- Activity
Return exactly the span of lines in the following data that opens with the line containing "BTG (76, 657)" and closes with the line containing "AGB (43, 2557)". Include nothing else.

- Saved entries
··········

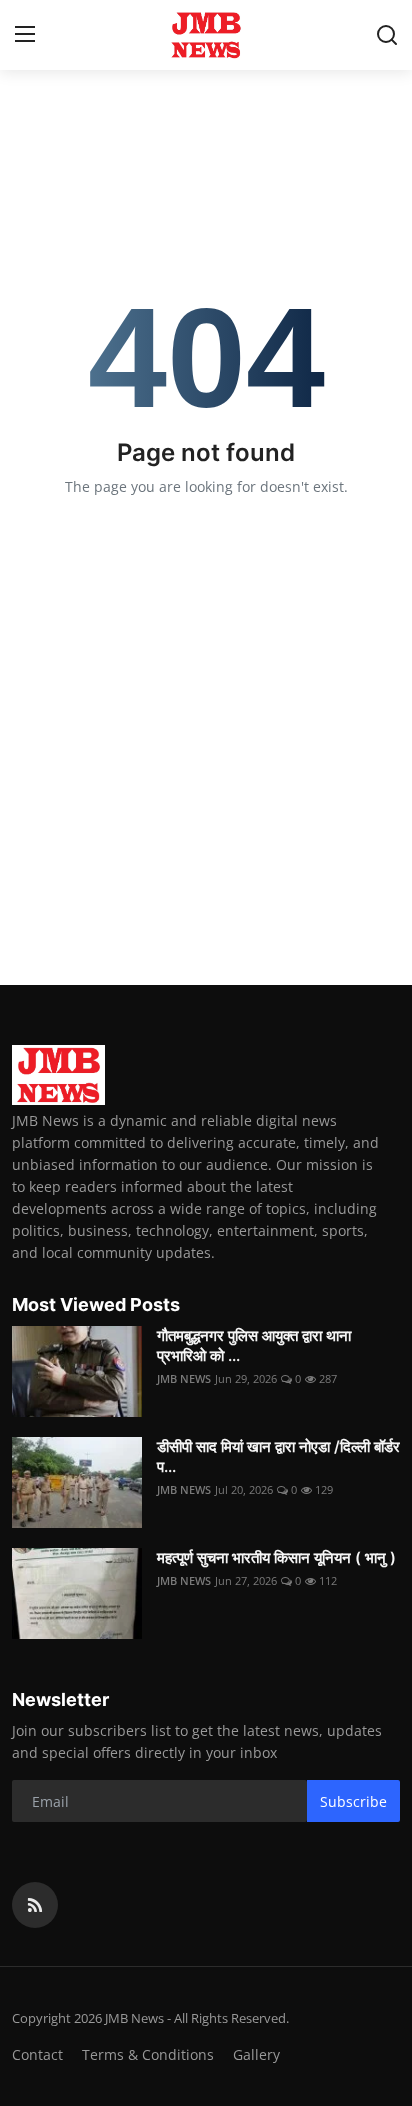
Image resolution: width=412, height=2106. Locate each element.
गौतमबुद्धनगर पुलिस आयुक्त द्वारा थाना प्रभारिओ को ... (254, 1345)
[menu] (25, 35)
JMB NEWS (184, 1378)
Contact (37, 2054)
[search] (387, 35)
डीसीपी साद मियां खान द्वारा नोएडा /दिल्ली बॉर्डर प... (278, 1456)
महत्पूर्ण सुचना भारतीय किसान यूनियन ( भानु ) (276, 1557)
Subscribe (353, 1801)
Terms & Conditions (148, 2054)
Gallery (256, 2054)
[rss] (35, 1905)
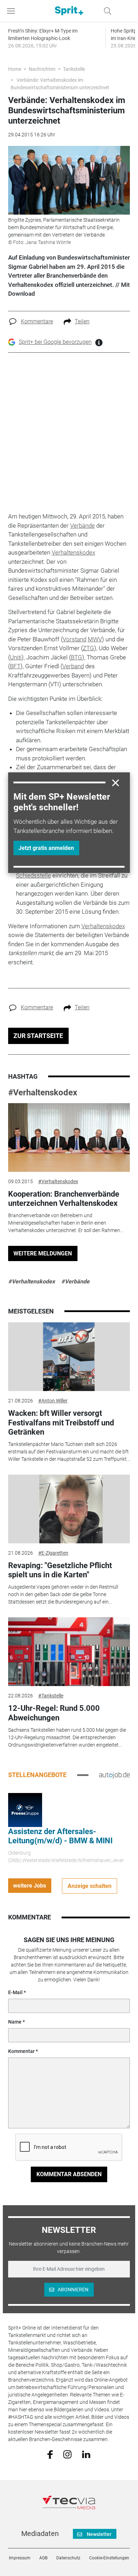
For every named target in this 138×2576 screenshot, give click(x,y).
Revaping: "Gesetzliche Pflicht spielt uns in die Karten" (60, 1570)
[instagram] (67, 2454)
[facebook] (50, 2454)
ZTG (88, 648)
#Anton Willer (53, 1400)
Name (15, 2022)
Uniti (16, 657)
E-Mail (15, 1992)
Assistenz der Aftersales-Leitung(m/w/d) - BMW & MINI (60, 1836)
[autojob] (114, 1774)
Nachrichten (42, 69)
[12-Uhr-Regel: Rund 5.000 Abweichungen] (69, 1651)
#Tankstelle (50, 1695)
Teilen (82, 321)
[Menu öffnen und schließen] (12, 11)
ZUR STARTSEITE (38, 1035)
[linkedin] (86, 2454)
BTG (76, 657)
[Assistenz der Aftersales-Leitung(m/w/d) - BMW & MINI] (25, 1809)
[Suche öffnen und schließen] (105, 11)
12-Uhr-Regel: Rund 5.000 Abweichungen (54, 1713)
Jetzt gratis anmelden (46, 848)
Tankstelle (74, 69)
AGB (43, 2557)
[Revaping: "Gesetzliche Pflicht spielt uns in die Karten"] (69, 1509)
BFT (15, 666)
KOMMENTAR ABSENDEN (69, 2174)
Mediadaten (40, 2533)
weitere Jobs (29, 1885)
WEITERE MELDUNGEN (42, 1253)
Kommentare (37, 321)
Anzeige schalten (89, 1886)
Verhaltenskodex (73, 552)
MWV (95, 639)
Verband (73, 666)
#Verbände (75, 1281)
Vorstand (74, 639)
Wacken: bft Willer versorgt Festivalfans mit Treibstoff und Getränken (61, 1422)
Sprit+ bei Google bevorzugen (55, 342)
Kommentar (21, 2051)
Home (14, 69)
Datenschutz (68, 2557)
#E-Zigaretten (53, 1553)
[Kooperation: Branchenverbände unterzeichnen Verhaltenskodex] (69, 1137)
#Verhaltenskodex (42, 1092)
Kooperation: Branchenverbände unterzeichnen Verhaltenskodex (63, 1199)
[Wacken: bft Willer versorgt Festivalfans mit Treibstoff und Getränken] (69, 1356)
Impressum (19, 2557)
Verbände (82, 525)
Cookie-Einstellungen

··········

- Task result
BTG (76, 657)
[Assistenz der Aftersales-Leitung(m/w/d) - BMW & MINI] (25, 1809)
[Suche öffnen und schließen] (105, 11)
12-Uhr-Regel: Rund 5.000 Abweichungen (54, 1713)
Jetzt gratis anmelden (46, 848)
Tankstelle (74, 69)
AGB (43, 2557)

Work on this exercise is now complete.